文房具大手のプラスとセーラー万年筆が東京・銀座の一等地に文房具専門店「ancora(アンコーラ)」を出店。フランスのシャンゼリゼ通りにある文房具店をイメージしたというショップでは計144色の万年筆用インクを常時試せるほか、プロが客の希望に合わせてインクを調合する「インク工房」などのイベントも行われる。オープン当初から行列ができたD2C店の狙いを聞いた。
2021年3月下旬の土曜日、東京・銀座の外堀通りに面する一角に女性を中心とした行列ができていた。彼女たちが並んでいるのはオープンしたばかりの文房具専門店「ancora(アンコーラ)」。文房具メーカーのプラスとセーラー万年筆が共同で企画したD2Cブランドのリアルショップだ。

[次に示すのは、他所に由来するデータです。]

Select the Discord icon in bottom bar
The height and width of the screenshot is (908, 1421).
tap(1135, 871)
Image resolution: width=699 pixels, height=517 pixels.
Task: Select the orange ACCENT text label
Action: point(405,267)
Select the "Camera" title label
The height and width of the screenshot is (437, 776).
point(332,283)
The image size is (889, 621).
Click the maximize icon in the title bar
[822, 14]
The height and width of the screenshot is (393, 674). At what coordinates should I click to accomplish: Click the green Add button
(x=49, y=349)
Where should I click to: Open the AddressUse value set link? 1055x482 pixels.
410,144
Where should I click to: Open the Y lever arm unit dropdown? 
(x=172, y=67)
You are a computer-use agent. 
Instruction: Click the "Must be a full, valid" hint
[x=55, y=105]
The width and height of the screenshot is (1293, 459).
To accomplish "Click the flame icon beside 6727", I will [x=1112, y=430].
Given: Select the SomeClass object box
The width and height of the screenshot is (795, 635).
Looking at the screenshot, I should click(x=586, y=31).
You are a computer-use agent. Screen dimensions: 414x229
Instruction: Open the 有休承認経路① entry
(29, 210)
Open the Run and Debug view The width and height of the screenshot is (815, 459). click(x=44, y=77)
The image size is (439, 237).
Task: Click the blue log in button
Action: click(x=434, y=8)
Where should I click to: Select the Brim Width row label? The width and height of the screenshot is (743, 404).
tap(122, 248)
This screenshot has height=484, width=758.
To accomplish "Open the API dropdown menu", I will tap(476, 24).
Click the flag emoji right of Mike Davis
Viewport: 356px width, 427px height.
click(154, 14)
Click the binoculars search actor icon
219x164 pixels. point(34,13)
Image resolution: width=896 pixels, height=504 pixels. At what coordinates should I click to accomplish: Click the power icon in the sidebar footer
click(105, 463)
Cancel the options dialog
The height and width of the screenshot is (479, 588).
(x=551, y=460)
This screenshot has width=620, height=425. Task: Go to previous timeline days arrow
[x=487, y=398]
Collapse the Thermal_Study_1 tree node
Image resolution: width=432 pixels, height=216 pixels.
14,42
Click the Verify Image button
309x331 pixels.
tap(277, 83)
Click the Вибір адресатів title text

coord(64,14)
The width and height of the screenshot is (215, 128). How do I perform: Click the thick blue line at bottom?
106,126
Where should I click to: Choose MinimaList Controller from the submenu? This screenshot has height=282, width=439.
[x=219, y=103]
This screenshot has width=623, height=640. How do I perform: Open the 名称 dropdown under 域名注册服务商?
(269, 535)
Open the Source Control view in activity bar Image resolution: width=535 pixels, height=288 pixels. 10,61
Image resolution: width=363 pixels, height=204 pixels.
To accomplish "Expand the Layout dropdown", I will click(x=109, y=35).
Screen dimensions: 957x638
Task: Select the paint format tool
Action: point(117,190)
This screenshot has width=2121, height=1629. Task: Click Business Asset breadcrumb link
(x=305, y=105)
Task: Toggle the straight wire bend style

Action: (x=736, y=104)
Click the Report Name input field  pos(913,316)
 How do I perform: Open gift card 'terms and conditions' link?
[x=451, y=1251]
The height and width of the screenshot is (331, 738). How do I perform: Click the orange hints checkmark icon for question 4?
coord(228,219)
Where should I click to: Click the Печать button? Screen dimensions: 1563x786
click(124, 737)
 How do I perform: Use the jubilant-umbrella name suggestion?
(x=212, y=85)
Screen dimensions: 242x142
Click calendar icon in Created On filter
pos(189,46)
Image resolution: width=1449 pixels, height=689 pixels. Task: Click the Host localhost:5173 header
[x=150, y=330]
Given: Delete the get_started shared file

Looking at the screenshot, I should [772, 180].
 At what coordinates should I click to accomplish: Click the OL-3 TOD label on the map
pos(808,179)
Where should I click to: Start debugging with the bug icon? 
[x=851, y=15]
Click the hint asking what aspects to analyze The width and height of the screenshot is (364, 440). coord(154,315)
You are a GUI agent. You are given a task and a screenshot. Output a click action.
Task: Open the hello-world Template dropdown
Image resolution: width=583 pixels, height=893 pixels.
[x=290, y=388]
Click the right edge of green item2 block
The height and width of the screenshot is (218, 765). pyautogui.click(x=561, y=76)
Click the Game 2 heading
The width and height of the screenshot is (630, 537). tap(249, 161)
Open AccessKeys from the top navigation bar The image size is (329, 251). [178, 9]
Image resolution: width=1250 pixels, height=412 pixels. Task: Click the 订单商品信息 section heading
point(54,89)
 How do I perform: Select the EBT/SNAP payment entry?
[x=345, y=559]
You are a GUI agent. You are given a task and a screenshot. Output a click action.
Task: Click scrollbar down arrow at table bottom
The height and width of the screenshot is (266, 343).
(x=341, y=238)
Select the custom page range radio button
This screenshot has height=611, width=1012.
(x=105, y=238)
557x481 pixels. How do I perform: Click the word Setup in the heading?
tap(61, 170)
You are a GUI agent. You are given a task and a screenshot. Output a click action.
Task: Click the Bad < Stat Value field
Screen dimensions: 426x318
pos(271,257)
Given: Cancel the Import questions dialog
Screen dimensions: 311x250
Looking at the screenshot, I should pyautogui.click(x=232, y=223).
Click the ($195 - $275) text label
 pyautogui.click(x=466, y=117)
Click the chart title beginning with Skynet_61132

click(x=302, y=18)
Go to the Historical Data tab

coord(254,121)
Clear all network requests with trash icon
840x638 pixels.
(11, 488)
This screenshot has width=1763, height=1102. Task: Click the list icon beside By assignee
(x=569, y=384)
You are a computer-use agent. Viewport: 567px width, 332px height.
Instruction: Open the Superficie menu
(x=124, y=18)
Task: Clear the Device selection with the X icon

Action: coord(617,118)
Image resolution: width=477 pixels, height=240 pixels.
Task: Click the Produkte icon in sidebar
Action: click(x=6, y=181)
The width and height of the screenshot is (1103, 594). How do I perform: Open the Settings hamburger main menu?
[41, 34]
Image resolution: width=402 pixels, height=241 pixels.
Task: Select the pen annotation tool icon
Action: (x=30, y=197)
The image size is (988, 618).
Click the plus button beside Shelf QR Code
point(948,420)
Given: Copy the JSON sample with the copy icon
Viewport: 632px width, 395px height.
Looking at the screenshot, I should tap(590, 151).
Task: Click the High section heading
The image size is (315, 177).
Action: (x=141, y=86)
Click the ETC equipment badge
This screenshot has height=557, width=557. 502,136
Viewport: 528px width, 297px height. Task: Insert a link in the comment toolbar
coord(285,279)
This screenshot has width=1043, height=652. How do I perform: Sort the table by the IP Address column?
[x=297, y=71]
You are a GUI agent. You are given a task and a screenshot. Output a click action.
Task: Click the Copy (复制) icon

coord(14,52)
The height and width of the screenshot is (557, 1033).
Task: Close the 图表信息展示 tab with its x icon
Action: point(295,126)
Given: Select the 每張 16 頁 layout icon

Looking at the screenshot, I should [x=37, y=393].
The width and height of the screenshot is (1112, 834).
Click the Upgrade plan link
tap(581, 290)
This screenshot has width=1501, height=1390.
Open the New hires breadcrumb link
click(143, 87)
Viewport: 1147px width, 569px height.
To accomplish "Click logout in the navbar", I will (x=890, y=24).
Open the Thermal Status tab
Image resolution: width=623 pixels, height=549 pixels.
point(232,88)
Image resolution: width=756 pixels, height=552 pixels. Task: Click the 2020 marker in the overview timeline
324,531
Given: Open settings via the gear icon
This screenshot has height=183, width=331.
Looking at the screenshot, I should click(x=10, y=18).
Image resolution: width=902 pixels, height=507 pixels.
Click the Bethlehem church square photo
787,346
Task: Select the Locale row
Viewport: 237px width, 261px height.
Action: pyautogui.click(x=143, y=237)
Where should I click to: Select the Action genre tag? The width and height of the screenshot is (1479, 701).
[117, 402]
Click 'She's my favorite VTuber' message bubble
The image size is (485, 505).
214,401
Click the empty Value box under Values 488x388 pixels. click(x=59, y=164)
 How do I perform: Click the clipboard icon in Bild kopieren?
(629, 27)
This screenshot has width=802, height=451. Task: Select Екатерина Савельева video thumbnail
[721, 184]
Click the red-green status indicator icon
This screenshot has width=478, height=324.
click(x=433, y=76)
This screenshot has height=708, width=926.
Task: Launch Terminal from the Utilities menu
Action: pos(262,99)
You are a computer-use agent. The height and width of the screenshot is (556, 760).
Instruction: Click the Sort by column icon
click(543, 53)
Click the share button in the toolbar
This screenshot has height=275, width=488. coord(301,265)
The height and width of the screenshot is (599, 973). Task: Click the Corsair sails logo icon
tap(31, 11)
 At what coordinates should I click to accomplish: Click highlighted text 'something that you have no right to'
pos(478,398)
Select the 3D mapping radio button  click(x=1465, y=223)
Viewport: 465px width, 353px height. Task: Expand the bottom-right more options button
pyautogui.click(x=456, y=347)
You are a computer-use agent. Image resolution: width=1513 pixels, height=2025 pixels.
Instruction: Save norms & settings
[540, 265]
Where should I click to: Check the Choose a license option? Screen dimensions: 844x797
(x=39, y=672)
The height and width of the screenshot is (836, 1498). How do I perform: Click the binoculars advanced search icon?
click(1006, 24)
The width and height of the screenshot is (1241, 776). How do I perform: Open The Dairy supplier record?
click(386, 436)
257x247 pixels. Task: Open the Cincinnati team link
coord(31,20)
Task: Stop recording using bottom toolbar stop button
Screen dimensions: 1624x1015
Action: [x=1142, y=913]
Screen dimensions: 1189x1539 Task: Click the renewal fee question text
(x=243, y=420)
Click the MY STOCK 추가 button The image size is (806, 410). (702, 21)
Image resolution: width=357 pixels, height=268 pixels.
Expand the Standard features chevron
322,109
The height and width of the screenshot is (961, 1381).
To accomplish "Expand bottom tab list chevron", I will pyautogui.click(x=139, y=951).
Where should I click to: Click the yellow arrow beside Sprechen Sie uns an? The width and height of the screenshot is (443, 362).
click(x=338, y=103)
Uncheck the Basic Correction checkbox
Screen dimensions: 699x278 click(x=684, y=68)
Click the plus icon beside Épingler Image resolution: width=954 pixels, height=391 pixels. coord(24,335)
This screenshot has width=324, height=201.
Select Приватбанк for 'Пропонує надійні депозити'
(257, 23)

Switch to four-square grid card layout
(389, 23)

フランスのシャンゼリゼ通りにある文房具店をイメージしたというショップは「カスタマイズ」と「ギフト」がコンセプト。ペン先、蓋、胴など7つのパーツを選び、20万通りの組み合わせからオリジナルの万年筆を作れるコーナーや、3つのサイズの表紙の色や中紙のタイプ、リングの色などを選べるスケッチブックなど、ここでしか体験できないようなオリジナルのサービスを提供していることが特徴だ。
その他にも計144色の万年筆用インクを常時試せるほか、プロが客の希望に合わせてインクを調合する「インク工房」などのイベントも行われている。調合イベントは毎回すぐに予約が埋まってしまうほどの人気だ。ancoraを企画したプラス ステーショナリーカンパニーの執行役員 竹内淳子氏は、「出店の広告を一切出していないにも関わらずここまでの反響があるというのは、我々にとっても全くの予想外だった」と語る。
ancoraの背景にあるのは文房具業界が抱える危機感だ。文房具市場は08年のリーマンショック以降、法人需要が大きく減少している。矢野経済研究所によると2019年度の国内文房具・事務用品市場は3年連続のマイナス成長。ペーパーレスや少子化、コロナ禍が影響し、20年度は前年度比8.5%減とさらなる落ち込みが予測されている。